That throw is beautiful! I could have played for the Cowboys. Ah! Isnt that a hoot to think about? Now if it will just land right. Duck down in case of a stray bullet. And

Bang! It worked! Now, if Jacob can do his part. Wait.

Jacob runs out the front, right on cue. He headed out da back! Hurry!

Close the door and listen. I hear the horses galloping. Time for my Snagglepuss impression. Exit, stage left.

Sorry about this, guys! Stay inside and keep your heads down! Thanks again! I run through the store and out the front door. Once the dirt is under my feet, I lose traction again. Slow down, regain my balance and head for the other side of town. Keep it steady, but gain speed if I can. I dont hear them. Maybe I lost them. I could be home free!

There he is! Crap! The three stooges are on to me. Ive got to run faster. Go, go gadget legs. Now theyre shooting. But at this distance, the bullets arent even close. Just keep running. Dont look back. I can hear the horses hooves getting louder with each gallop. Dont look back!

I looked back! Double crap! Theyre getting so close so fast that Im not going to make it! The bullets will get me before I can get to the blacksmith shop! The shooting slowed. Theyre reloading! Time to book it to safety! The door is in sight! Theres a weird light thats getting brighter in the blacksmith shop! I can feel the rush of energy. I think Im going to make it! Now theyre shooting again! Ouch! I think a bullet grazed me! Jump for it! Jump! JUMP!

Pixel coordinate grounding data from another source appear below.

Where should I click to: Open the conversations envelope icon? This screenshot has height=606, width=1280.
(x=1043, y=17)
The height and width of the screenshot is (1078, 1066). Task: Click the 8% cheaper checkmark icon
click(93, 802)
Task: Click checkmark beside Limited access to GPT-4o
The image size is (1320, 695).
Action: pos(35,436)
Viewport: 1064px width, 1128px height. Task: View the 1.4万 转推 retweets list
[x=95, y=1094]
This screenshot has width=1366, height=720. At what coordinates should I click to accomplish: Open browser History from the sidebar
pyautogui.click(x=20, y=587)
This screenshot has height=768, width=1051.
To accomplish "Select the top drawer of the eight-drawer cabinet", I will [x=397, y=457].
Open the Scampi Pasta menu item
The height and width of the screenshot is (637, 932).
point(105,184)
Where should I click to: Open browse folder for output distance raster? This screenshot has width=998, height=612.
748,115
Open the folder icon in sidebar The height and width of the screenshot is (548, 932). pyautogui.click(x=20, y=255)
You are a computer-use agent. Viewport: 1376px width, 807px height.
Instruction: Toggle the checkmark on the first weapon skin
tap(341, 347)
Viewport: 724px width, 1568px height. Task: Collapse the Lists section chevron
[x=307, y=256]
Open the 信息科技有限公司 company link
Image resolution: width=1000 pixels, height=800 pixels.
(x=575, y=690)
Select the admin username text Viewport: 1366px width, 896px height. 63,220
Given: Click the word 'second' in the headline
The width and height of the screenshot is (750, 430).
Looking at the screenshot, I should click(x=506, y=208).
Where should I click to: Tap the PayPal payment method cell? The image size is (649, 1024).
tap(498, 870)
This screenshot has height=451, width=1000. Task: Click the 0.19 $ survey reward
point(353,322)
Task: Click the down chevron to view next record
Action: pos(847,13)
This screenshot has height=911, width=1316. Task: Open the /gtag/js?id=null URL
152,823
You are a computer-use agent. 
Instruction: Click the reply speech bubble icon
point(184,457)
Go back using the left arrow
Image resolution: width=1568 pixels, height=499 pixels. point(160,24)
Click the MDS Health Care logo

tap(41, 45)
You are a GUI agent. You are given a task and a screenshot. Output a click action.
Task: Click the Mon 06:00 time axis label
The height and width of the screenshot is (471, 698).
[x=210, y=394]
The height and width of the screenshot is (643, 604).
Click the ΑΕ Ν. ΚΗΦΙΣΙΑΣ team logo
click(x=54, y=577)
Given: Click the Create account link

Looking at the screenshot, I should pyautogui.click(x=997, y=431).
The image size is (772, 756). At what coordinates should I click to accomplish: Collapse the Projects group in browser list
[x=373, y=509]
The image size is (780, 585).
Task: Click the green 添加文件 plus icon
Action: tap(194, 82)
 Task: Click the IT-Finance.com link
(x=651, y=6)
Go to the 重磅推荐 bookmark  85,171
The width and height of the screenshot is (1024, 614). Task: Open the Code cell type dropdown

Oh, its tough to open my eyes. Everything is so blurry. Squinting isnt helping at all. Feels like Ive been asleep for a year. Im back at the office at work. I dont see anyone looking at me funny, so I think Im good. Oh, yeah. I have the satchel. Killer, man! Ive got to open it and see my prize. In my hand is a silver pendant on a well-crafted, leather necklace. Boy am I feeling great. Things couldnt be better.

You missing sleep again, or should I ask what her name is? Oh god. Its my boss, Oscar.

Quick hide the necklace. Oh, sorry. Uh, its Margaret. I had something I needed to do for her.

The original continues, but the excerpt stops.